Webinar

Abusing Wi-Fi Beacons and Detecting & Preventing Attacks


Thursday, September 17, 2020

11:00 AM - 12:00 PM PDT

60 minutes, including Q&A


All Wi-Fi networks periodically broadcast beacons to announce their presence. These beacons are not authenticated and can be spoofed by an adversary, but it's unclear what risks this poses in practice.

In this webcast, we discuss what kinds of attacks are possible by spoofing Wi-Fi beacons. For example, we show how an adversary can reduce the throughput of nearby devices, lower the transmission power of clients, and we show how spoofing beacons can facilitate advanced man-in-the-middle attacks.

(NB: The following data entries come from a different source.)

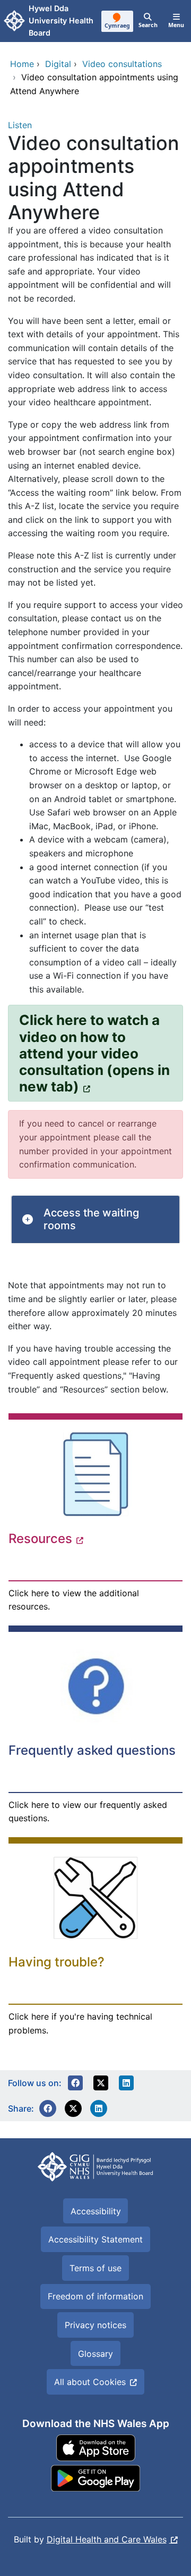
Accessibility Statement (95, 2239)
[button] (75, 2083)
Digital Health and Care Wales (107, 2539)
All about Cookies (90, 2382)
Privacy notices (95, 2325)
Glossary (95, 2353)
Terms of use (95, 2268)
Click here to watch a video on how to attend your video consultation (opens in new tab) (94, 1053)
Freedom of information (95, 2296)
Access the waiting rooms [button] (91, 1219)
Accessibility (96, 2211)
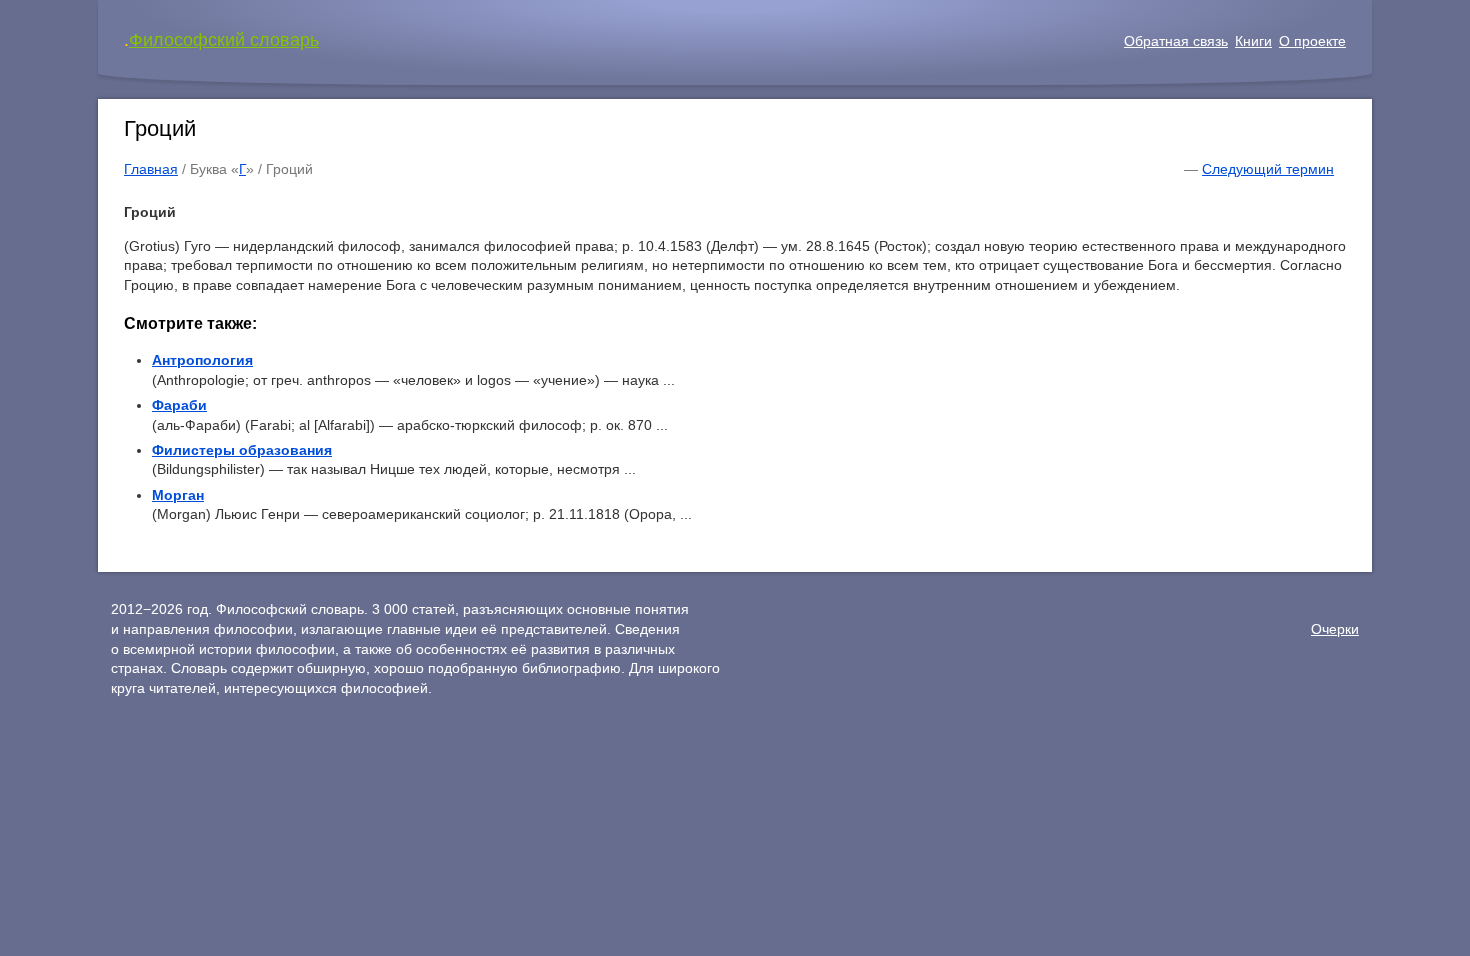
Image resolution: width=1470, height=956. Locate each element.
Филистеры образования (242, 450)
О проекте (1312, 41)
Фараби (179, 405)
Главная (151, 169)
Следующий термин (1268, 169)
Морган (178, 495)
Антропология (202, 360)
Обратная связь (1176, 41)
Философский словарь (224, 40)
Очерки (1335, 629)
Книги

In the second part of the webcast, we describe a scheme to protect Wi-Fi beacons. This scheme has been standardized as part of the (draft) IEEE 802.11 standard. We give a high-level explanation of our scheme, and we give a demo of its implementation in Linux.

Brought to you by:

DomainTools

Guest Presenter:

Mathy Vanhoef

Postdoctoral Researcher

New York University Abu Dhabi

Mathy Vanhoef is a postdoctoral researcher at New York University Abu Dhabi. He is most well-known for his KRACK attack against WPA2, and the RC4 NOMORE attack against RC4. His research interest is in computer security with a focus on network security, wireless security (e.g. Wi-Fi), network protocols, and applied cryptography. Currently his research is about analyzing security protocols and discovering (logical) vulnerabilities in their implementations. He also wants to learn more about how to (automatically) prove the correctness of protocol implementations. Apart from research, he's interested in low-level security, reverse engineering, and binary exploitation.


Sponsor Presenter:

Chad Anderson

Senior Security Researcher

DomainTools

Chad Anderson is a Senior Security Researcher at DomainTools. His background is in security-focused operations and automation that he now applies to building, curating and exploring new data sets for security researchers. He has a particular interest in automation, network security and their intersection. His primary focus leans heavily on leveraging open source technologies to improve deployments, network security and systems administration at DomainTools.